> [Problems and tasks]
1. In the blog page below about raising a child with bipolar disorder, at what age was the daughter diagnosed with early-onset bipolar disorder?
2. List every condition the blog page below names as one the daughter has besides bipolar disorder.

> [Selected text]
About our Daughter

I am mother to four wonderful daughters, ages 17, 19, 21, and 23, and wife to the greatest husband on earth. God has given us a special child to raise one who was diagnosed with early-onset bipolar disorder at the age of seven, though she showed signs of it from the age of fifteen months. She also has ADHD, Sensory Integration Disorder (sensory seeking), Dyslexia, and Non-Verbal Learning Disorder-NOS, all typical comorbidities for a bipolar child. In spite of the trials, she enjoys lacrosse, running (finished her first marathon in October of 2014!), and reading and writing her own books. I will share with you the many joys and sorrows we have faced and will face in the future with the hope that you may find better understanding about this mental illness caused by both chemical and structural abnormalities in the brain. I desire that you will be encouraged by this blog if you are also dealing with a bipolar child. Thank you for reading and sharing in our journey.

How Did You Know She Was Bipolar So Young?

I wrote a long explanation of how we came to this bipolar diagnosis in a child so young under my post of March 19th of 2009. If your child or a child you know bears similarities, please seek out a good psychiatrist and don't wait for "things to get better." Often they will simply get worse, and the longer a child is unmedicated, the more damage their brain can accrue. Early diagnoses and treatment are key to providing these children with a chance at a successful life later as a teen and an adult.
Never change, start or stop a medication without the approval of your child's physician!

Sunday, November 29, 2009

The Holidays Are Always Hard

We love Christmas in our house, but we welcome it with a little trepidation. I remember the Christmas, before she was diagnosed, when she was obsessed with lighting candles and would run all around the downstairs, blowing out flames and relighting them, much to our horror, since she was all of seven. Over the last six years, we have learned to lower our expectations of what our family can do during the holidays, or at least we are working on it.

My husband and the three youngest kids went out to the country yesterday to pick out a fresh Frasier. Now that this prized tree is up, I am reminding myself about how disastrous it was last year when we tried to do a "family tree trimming night." with all of the ornaments down at once and not having pre-planned the whole thing. Between Caroline's total lack of patience with noise and chaos, and Mae's insistence on perfection, I seem to recall that we had to bring everything to a screeching halt. We decided to try again the next night, with only one child at a time hanging up their own ornaments. This was a much better strategy than the confusion over whose ornaments were where and who got to put up what when. Again, something simple for other families is far from easy when you have a child with Aspergers, or bipolar disorder, or severe ADHD (or all three for that matter.) Accommodations must be made or you will hate this holiday so much you may refuse to decorate at all, as I was close to doing last year!

> [Extracted entries]
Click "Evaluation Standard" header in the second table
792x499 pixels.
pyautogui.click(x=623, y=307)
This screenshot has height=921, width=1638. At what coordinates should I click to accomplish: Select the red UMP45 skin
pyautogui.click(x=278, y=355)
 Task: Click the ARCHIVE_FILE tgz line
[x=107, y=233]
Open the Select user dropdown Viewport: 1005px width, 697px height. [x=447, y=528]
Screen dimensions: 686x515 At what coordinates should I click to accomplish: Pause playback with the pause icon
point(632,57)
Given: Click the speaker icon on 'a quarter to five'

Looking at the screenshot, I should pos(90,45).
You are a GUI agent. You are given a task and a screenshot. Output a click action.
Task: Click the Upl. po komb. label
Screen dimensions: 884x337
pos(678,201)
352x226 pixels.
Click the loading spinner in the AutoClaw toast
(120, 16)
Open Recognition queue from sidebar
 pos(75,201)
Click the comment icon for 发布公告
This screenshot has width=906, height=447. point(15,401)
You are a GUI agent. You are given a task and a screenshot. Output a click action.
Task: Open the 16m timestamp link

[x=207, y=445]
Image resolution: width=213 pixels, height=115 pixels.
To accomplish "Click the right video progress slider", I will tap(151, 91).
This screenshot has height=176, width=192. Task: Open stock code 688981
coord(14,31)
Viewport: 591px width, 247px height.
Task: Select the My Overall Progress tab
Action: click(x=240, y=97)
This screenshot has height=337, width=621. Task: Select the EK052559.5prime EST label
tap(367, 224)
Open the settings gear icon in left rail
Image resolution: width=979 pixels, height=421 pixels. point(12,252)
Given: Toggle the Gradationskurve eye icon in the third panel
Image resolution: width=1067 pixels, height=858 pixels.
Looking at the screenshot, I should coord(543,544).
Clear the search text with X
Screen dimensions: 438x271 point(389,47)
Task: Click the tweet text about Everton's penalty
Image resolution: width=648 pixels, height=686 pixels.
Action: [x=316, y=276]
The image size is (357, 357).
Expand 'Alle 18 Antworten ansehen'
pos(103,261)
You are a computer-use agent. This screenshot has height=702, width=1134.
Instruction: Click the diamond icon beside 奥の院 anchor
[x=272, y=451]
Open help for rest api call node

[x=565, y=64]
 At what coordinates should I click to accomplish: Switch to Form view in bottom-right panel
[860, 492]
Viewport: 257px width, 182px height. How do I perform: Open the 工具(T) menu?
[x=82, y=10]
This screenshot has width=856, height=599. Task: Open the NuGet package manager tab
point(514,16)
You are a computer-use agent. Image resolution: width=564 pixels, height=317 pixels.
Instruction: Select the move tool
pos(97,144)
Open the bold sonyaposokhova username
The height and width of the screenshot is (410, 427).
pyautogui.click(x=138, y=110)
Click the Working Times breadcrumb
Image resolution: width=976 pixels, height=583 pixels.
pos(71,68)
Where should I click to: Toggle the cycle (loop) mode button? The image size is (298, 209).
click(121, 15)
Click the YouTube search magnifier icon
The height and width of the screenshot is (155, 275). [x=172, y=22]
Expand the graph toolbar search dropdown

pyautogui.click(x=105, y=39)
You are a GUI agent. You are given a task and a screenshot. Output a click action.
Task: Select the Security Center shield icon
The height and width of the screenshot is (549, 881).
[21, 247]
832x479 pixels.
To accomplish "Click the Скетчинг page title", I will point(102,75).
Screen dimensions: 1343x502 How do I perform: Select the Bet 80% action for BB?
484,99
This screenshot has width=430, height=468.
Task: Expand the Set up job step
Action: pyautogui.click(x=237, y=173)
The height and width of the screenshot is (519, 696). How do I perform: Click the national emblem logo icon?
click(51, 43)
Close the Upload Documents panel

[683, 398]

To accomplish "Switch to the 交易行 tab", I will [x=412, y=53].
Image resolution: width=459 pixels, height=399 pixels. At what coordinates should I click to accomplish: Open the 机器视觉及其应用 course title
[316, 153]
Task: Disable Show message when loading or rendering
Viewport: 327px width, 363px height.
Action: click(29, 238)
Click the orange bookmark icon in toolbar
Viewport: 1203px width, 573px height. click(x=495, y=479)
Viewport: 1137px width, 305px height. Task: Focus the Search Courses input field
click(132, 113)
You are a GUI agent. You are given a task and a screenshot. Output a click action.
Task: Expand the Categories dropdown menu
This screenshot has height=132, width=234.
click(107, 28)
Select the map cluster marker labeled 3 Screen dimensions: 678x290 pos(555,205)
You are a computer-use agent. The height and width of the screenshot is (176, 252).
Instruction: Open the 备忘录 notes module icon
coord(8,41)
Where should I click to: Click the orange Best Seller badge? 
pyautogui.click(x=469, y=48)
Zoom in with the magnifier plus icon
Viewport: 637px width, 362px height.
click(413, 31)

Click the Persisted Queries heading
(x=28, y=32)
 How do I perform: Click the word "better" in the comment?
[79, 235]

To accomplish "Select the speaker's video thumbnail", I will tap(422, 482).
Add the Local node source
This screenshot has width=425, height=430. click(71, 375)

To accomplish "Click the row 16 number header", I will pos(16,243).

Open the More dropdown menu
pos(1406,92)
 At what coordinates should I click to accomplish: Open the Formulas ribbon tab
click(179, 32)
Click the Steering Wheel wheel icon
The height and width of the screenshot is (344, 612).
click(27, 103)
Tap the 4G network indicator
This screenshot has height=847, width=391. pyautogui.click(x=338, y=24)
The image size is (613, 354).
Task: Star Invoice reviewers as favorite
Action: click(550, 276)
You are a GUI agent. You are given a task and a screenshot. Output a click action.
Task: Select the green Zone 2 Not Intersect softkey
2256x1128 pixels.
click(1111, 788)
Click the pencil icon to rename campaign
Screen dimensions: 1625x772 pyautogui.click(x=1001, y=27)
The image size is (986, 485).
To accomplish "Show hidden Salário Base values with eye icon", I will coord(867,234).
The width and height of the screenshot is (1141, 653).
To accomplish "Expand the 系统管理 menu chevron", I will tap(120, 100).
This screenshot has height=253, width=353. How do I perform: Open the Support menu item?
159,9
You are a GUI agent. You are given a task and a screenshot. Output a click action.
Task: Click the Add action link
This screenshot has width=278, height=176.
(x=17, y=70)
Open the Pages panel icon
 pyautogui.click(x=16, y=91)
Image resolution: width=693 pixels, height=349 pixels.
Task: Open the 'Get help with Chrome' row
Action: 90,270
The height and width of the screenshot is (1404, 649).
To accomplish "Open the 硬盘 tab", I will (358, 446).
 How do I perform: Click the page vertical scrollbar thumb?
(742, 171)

> [Results by task]
1. She was diagnosed at the age of seven.

2.
ADHD
Sensory Integration Disorder (sensory seeking)
Dyslexia
Non-Verbal Learning Disorder-NOS